● **Page**
------

A lot of these reports came out that said, “It’s true that it was a fantastic creative and people shared it, but the truth was that it didn’t sell any beer.” The answer was in our data, which said that they had created a phenomenal story that this puppy getting lost and he finds himself amongst wolves, these horses go and save the puppy and bring him back home. It is a highly emotional story. The music in the background was also phenomenal. By the time they got to branding, they have concluded the story. The music had died down and the red screen suddenly takes over the entire story signaling to the brain that this is done.
For the past many years in advertising, that’s a technique we’ve used over and over again. You tell a story and then a white, green, yellow or a pink screen takes over and then the branding shows up. Given our brains are used to identifying that the story’s over given that screen coming up, people weren’t taking any grant at all. This is one shocking case. We knew that it was a fantastic story and a beautiful creative, but it did not translate into good advertising. We could have edited so that it can work better just by not having that screen or having a transparent Budweiser logo when the horses walk the puppy back into the stable. That’s one example of a shocking thing that we have noticed and we see this over and over again.
Another shocking one, which is slightly darker and sad, is that we have taken a particular Windows commercial, it was called Lina. The creator had featured a lot of kids of color and mostly girls. The creator was like, “Maybe she can be a scientist, maybe she can be anything that she wants.” We’ve taken that commercial and we tested it here in New York. We tested it in Melbourne, Australia. There was no point within the creative that was effective for an American audience. It’s because as liberal as the traditional New York audience may otherwise come to be, what the data showed us was that these people weren’t willing to accept all of these young girls to be scientists, engineers and all the things that they could potentially be.
Whereas in Australia, each one of the vignettes worked particularly well. Here is the subconscious bias that was showcased by looking at a story that was being told by a brand. What’s even sadder is that there was only one vignette that did not work for either one of the two countries. That’s when the managers say, “Maybe she could even be a leader in terms of being the leader of the government or political party.” That begins to show you the subconscious biases that we may have, which if you ask a general person on the street in New York City, they will respond very differently. When we look at the subconscious response, we realized it’s a whole different story in there.
That’s interesting in terms of the perception of what we think of people’s perception is versus what the reality is. We got a lot of attention to a lot of these marketing examples. I teach a lot of marketing classes and I’m thinking of the Gillette commercial comes to mind. What did you think of what happened with that commercial? I’m curious about your insight into what you would’ve done differently for them.
That’s one I’m technically not supposed to talk about, so I’ll skip that one.
That was just one because it came to mind, but there are a lot of commercials that capture attention for one reason or another that are fascinating. You have good intentions but then the audience perceives it some other way. Is there a certain number of people you can research to make sure that this is going to be a valid predictor? What’s the science behind this of how predictive it is? I’d like to know more about how well this works to know if this thing that we decided to go with. We put this cap on, but then when we get out into the real world, how do you determine if your software was correct or not?

------

● **Data block**
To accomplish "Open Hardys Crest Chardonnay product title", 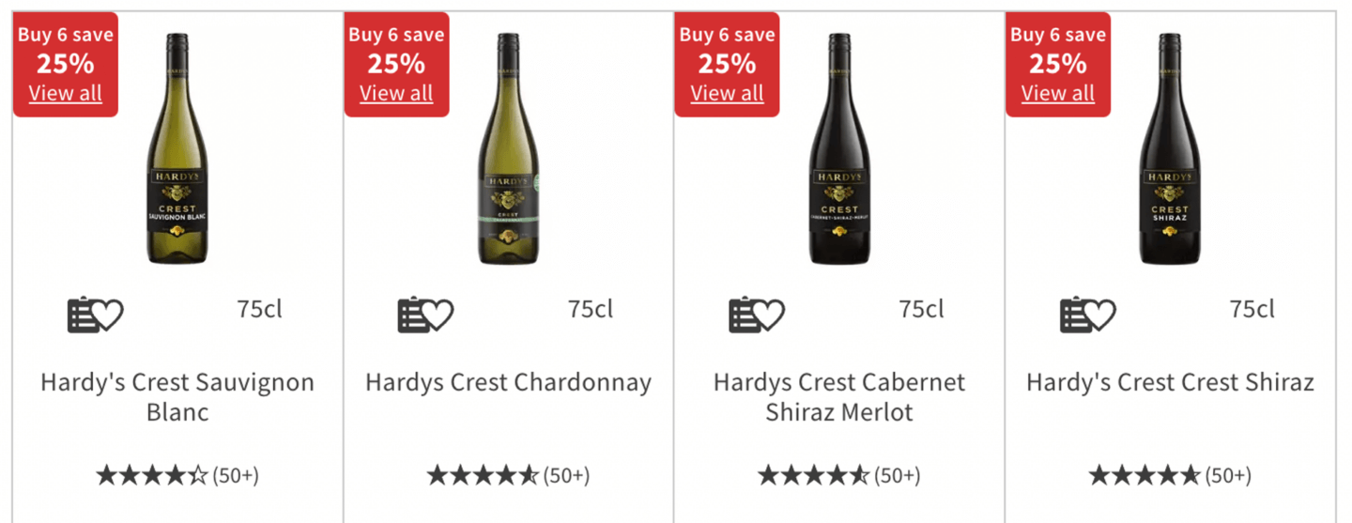I will [x=508, y=383].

------

Please explain in one to three sentences why, according to the interview, the puppy commercial did not sell any beer. The listing is separate material, unrelated to the interview.

The branding appeared only after the story had concluded, once the music had died down and a red screen took over. Viewers' brains are used to reading such a screen as a sign that the story is over, so they had stopped paying attention by the time the brand showed up.